Here be Midnight

Tuesday, 31 January 2012

Mind Over Matter

There are a pile of unfinished paintings in my studio, at least 10 or 12. All are at different stages of development. Some are just sketches on good watercolour paper ready to go. Others are those drawings that I wished I'd drawn on good watercolour paper, but hold their potential on cartridge paper and may just have to become detailed drawings. A few are inked up and ready to paint, possibly with a background wash or maybe even a few layers and then, well, then I get nervous. Maybe apprehensive is a better word, but it is almost as though I have to leave them alone for a bit- wait for the excitement and  anticipation of a result to recede before I can settle a just play.
My imagination never stops, so frequency of ideas far outstrips the time available to complete a painting. Too much mind, not enough matter! Don't get me wrong, I have many finished pieces as well and they will be posted here at some point in the future, after they have been de-framed and travelled to the printers.
Then it occurred to me maybe I need the pressure of a deadline to help me focus- so a weekly blogpost is my self imposed deadline of sorts.

Below is one that has been hanging around for ages. I can't even remember what particular circumstances might have led to her arrival, never the less she is now finished.
She is custodian of a very rare botanical specimen called "Spectacle plant" (Tardus spectaculis).
It grows in the forests of North-West Russia. Flowering once in fifty years, each plant produces only two spectacles in a life time. The type and strength of lens is affected by the acidity or alkalinity of the soil, ergo with careful nurturing a specified lens strength can be grown to order. Foresight and patience are all thats required.

                           'Custodian of the Spectacles'

                           Original size 140mm x 160mm

     All photographs thanks to my wonderful daughter.

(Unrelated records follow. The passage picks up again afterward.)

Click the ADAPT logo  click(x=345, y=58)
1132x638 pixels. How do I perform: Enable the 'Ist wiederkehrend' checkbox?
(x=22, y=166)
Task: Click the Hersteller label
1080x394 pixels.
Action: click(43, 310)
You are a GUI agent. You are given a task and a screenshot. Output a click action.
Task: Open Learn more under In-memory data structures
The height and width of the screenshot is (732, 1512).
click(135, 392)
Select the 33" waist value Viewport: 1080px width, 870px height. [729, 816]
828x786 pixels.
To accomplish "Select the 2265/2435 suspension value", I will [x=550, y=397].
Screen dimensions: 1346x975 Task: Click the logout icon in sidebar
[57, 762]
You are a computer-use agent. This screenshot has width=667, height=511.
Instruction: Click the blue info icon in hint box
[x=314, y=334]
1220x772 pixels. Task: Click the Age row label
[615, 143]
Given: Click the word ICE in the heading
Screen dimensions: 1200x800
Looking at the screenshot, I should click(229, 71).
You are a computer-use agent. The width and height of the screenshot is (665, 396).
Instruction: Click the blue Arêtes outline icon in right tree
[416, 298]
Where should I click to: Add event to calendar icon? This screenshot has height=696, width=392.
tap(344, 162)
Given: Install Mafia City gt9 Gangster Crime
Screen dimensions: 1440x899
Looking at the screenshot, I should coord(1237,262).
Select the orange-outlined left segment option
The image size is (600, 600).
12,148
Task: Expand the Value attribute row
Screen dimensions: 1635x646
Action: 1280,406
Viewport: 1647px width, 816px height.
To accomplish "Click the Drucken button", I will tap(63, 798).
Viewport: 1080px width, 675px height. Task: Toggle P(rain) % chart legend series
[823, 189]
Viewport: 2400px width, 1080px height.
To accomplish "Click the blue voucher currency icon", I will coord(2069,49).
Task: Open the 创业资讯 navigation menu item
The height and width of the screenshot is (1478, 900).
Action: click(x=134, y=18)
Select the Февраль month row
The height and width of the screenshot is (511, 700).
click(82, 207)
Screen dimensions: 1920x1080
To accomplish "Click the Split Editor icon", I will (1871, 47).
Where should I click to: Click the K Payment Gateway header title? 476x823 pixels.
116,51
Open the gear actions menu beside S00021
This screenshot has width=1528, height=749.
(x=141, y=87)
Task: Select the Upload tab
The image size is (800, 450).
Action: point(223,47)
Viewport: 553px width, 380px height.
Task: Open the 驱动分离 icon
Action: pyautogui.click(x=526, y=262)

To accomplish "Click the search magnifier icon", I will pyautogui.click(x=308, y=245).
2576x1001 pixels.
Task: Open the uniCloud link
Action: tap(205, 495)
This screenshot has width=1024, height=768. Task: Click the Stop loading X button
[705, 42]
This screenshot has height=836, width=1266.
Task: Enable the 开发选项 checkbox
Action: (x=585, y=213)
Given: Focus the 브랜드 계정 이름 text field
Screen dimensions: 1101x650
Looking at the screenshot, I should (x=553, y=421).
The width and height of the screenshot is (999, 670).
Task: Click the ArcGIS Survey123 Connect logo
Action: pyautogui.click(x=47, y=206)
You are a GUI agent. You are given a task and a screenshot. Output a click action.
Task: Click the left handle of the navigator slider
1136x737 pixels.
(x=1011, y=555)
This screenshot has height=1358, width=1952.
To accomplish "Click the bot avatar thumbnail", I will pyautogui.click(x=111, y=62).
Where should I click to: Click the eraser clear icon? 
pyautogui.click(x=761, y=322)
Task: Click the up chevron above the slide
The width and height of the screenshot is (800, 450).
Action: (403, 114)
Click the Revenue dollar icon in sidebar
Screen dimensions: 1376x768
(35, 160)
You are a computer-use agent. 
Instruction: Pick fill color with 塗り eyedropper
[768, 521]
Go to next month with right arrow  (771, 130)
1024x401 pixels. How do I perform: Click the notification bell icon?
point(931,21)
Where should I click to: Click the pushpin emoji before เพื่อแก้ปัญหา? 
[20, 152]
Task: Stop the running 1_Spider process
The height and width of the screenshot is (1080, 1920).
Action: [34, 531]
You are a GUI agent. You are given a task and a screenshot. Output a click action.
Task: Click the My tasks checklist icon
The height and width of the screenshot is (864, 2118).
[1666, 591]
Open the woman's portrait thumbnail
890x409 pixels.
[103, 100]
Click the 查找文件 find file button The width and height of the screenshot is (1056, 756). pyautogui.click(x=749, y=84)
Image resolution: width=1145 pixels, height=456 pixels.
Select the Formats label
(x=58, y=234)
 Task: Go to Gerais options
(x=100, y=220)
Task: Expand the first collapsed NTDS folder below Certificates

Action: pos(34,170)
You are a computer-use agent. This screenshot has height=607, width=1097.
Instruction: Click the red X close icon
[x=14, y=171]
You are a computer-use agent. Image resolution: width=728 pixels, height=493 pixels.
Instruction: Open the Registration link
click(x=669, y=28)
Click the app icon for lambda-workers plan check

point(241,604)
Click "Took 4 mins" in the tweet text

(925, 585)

Wednesday, 25 January 2012


Many more times than once I have looked longingly at a burrow fostered within the roots of an old and wizened forest and wished I were small enough to wander through the entrance. To curl up against the warm fur of the inhabitants, to visit their larder, drink tea by their fireside and chat about earthly things. 

Throughout my childhood and my adulthood, literary burrows have taken me to wondrous places. I’ve been down a rabbit hole with Alice, spring cleaned Moley’s little home and settled by the fire in Badger’s family pile. Then of course there were the Hobbits, Brownies, Fairies and Beatrix Potter’s burrowing familiars. Somewhat like burrows, and equally enticing, there are the other under-earth dwellings - caves. Though, I imagine these are a  little more capable of taking someone of my own mushroom required. In these magical hollows I have found Narnian Fawns, treasure hording Dragons and, more recently, Tibetan Saints.

Burrows and homes of the earth have always been a sanctuary; a safe place to explore the mind and it’s innate ability to wander unrestrained, for better or worse. The nature of mind and imagination is another topic altogether and whether our minds are individual or collective, well, I will leave that for you to ponder.

The images and creations you will find here, within the swirling tendrils of the interweb, are explorations of The Imagination, whatever it may be.  Images that come from nowhere and, if I’m not quick enough to capture them, disappear into nothingness. Creating pictures for me is much the same as gradually opening the shutters, or drawing the curtains to peer through an open window into the realm of Untold Stories. Staring into blank paper, images begin to appear in the whiteness. Then  gently, softly, pencil and paint explore the landscape and embrace it’s creatures and it’s people. For a brief moment I am honoured to be present in a land both familiar and fantastic.